I'm arguing that it isn't happening in simple terms as you are stating. I'm arguing that yes, it has happened in the past, and like with all things, we humans have learned from it, and now apply appropriate regrowth techniques and standards. Sure more undeveloped countries don't apply by those standards, but most do. That's why i say that clearing of complete rainforests doesn't really happen. I haven't seen any news of an entire rainforest being "de-forrested" and surely, with the liberal media, they'd be screaming from the rooftops if this was happening anywhere. Especially in this country, appropriate clearing techniques are applied and utilized. WHich allows for the clearing for land/timber without impacting the sustainability of that environment. The only areas that are suffering from major deforestation is on the west coast, where proper forest management has been abandoned and wildfires consume most of the forests. Controlled burns and proper clearing would solve this, but the environmentalists so concerned with the environment short sided, and stupidly, banned controlled burns and forest clearing. Now you have problems. So no, deforestation, doesn't happen in the terms that entire forests are leveled and not mitigation techniques are applied. It certainly doesn't happen in this country. And the only places where major swaths of land are cleared, are usually in rural places in asia, to make room for more farm land or more urban areas. However, the removal of forests for urbanization is not nearly as prevalent as it is for farm land. The rice fields in asia and the displacement of the Asian elephants is a prime example of this.
This post was edited on 10/27/20 at 8:56 am
Posted by MorbidTheClown
Baton Rouge
Member since Jan 2015
76139 posts
Posted on 10/27/20 at 8:54 am to
wait! that looks like the earth heats up then cools down then repeats that cycle?! That can't be right.

Posted by Korkstand
Member since Nov 2003
29103 posts
Posted on 10/27/20 at 8:57 am to
quote:

I want to know why "immediate action" must be taken. If you buy the whole "our SUVs are killing the planet" bullshite (which i don't), warmer climate and more CO2 means life thrives. More plant life, animal life, sea life, etc... Agriculture accelerates, the soil is more fertile. Why is this a bad thing? CO2 is not a pollutant. Only the left considers it a pollutant so they can enact major tax bills.
Why are rising temps a bad thing? The people of Louisiana should be especially sensitive to the impact of rising sea levels. Should we ignore it until it becomes a quadrillion dollar problem?
Posted by Korkstand
Member since Nov 2003
29103 posts
Posted on 10/27/20 at 9:00 am to
quote:

quote:

and burning large amounts of fossil fuels
What is an appropriate amount? What is "small" and what is "large"?
Ideally we wouldn't have to burn any non-renewable resources, right? Especially given how useful it is for other purposes.

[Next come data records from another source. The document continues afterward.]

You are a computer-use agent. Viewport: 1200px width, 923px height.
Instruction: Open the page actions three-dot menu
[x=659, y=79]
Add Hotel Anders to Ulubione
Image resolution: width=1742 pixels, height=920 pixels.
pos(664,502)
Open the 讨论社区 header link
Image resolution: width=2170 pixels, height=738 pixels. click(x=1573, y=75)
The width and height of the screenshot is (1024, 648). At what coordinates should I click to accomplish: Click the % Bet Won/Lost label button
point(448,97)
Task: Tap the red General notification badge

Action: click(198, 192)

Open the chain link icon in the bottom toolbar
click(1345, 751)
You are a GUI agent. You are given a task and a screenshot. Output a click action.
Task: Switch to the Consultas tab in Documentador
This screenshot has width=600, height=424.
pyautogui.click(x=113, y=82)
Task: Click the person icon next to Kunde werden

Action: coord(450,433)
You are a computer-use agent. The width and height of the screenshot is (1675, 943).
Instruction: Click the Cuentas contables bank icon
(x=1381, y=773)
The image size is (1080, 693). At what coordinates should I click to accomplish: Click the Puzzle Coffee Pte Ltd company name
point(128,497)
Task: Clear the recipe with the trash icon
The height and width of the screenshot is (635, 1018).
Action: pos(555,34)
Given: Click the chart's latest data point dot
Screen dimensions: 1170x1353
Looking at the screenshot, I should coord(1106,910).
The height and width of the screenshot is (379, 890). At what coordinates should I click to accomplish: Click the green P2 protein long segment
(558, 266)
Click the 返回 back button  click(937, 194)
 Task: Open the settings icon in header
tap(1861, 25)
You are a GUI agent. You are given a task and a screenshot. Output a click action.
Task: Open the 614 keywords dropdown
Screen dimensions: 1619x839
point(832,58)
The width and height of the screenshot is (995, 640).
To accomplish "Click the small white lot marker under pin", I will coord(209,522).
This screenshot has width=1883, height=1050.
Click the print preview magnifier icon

But using something a million times faster than it is replaced is probably a "large" amount.
Posted by BugAC
St. George
Member since Oct 2007
57816 posts
Posted on 10/27/20 at 9:01 am to
quote:

we have a vested interest in trying to control it and not have half of civilization go under water.


The media and the "scientists" have been stating that our coastal areas will be under water for 5 decades now. We are either going to be under water or freeze or burn to death. Just look at Time magazine covers since the 70s. Hell, even Al Gore predicted this in the early 2000s, that we'd all succumb to mother nature by 2012. Why hasn't it happened yet?

quote:

Headlines this week were that Solar is now cheaper than Coal.


What is cheaper? Production methods? Based on what? Because it definitely isn't on efficiency. Solar and wind is fine and all, but you have to make those things with materials from the oil and gas field. And the huge tracts of land for mining elements like Lithium does arguably more or the same amount of damage as coal mining. Solar and Wind simply are not efficient.
Posted by BugAC
St. George
Member since Oct 2007
57816 posts
Posted on 10/27/20 at 9:03 am to
quote:

The people of Louisiana should be especially sensitive to the impact of rising sea levels.


What's causing it? Could it be that climate is cyclical? Could it be that that giant nuclear reactor in space that is 109 times bigger than earth, and the Earth's rotation and tilt have more impact on the planet, than man made CO2?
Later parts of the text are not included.